### RECORDS PROVIDED
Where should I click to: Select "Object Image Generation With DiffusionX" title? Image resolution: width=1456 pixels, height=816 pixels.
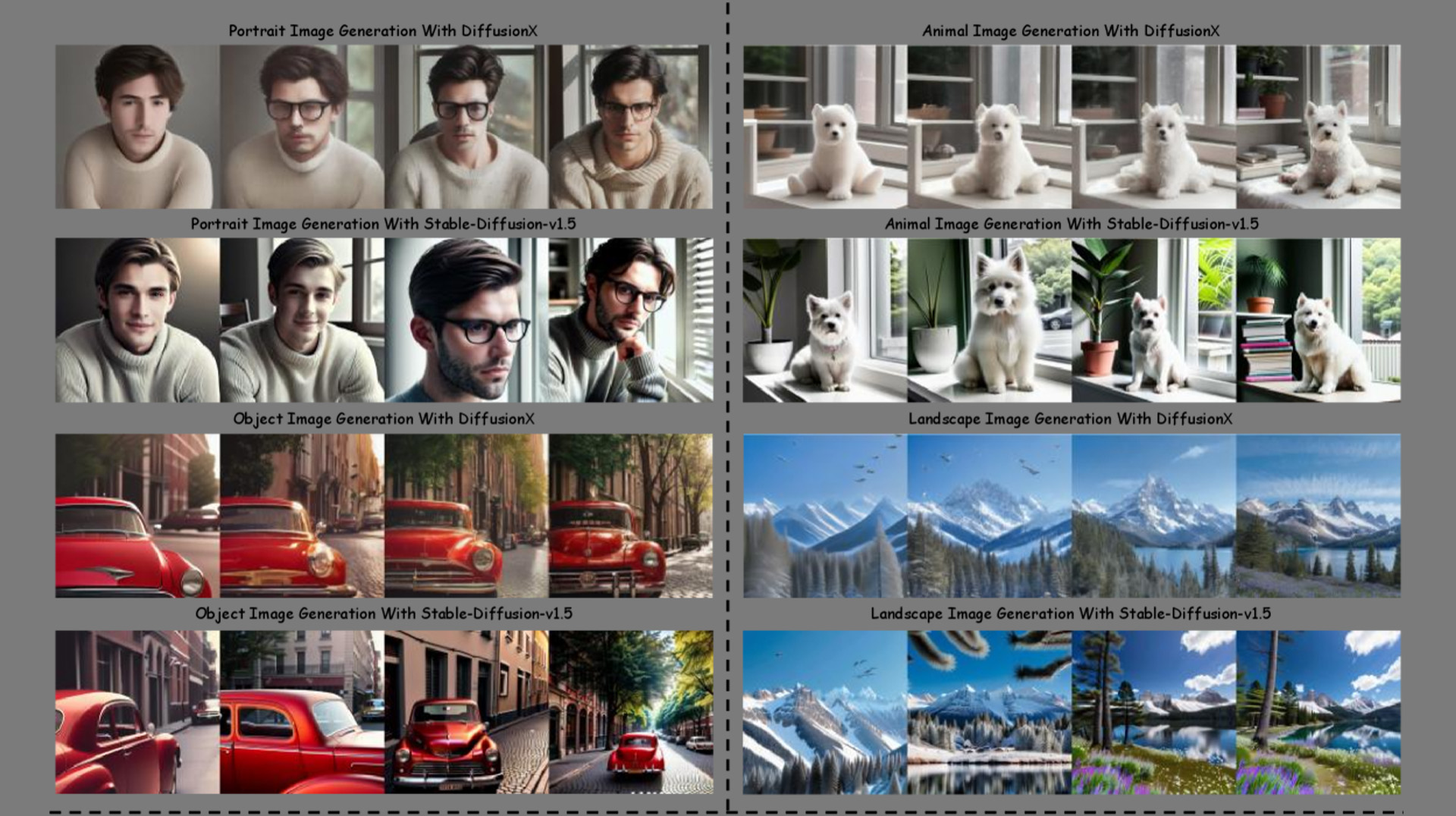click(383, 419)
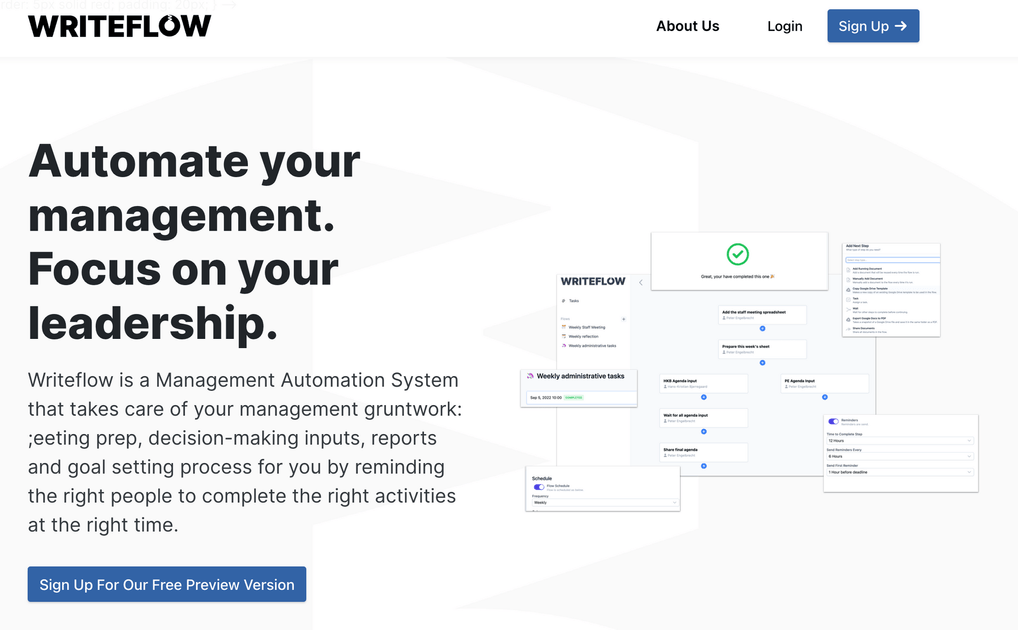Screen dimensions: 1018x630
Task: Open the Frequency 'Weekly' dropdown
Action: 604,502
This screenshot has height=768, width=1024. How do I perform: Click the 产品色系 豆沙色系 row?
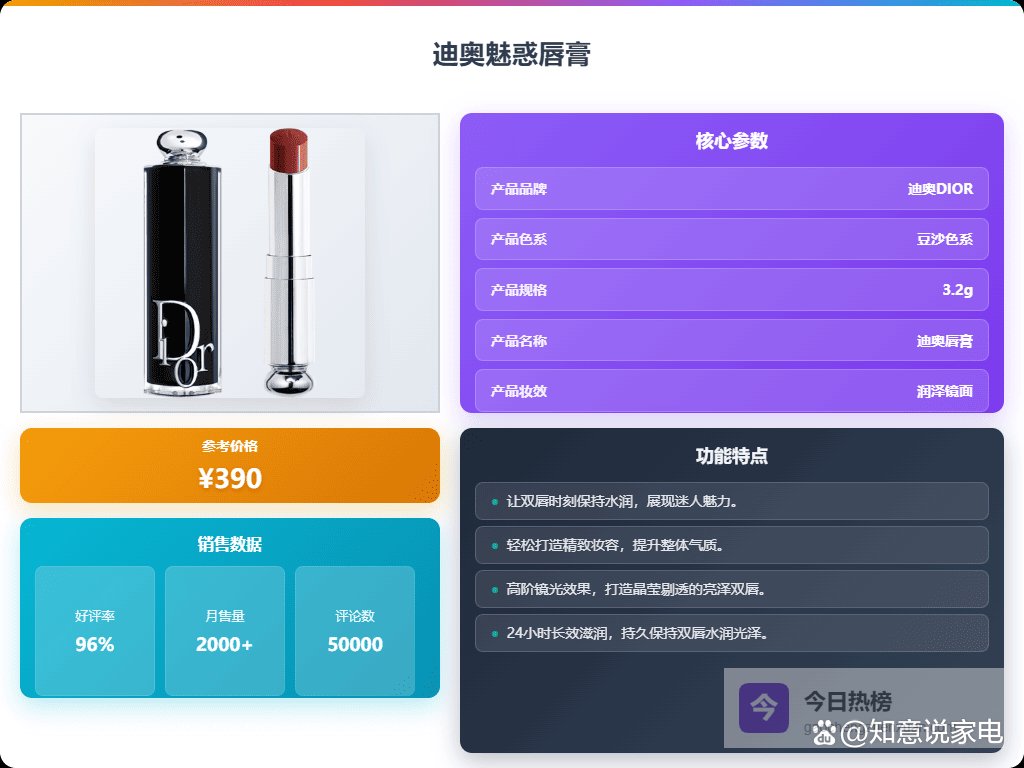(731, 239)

### YOUR TASK
Copy the listing above line for line, with no changes, and leave out the pictures.

### EXERCISE SOLUTION
Where should I click to: Select "Object Image Generation With DiffusionX" title? Image resolution: width=1456 pixels, height=816 pixels.
click(383, 419)
Screen dimensions: 1018x630
Task: Open the Frequency 'Weekly' dropdown
Action: 604,502
This screenshot has height=768, width=1024. How do I perform: Click the 产品色系 豆沙色系 row?
(731, 239)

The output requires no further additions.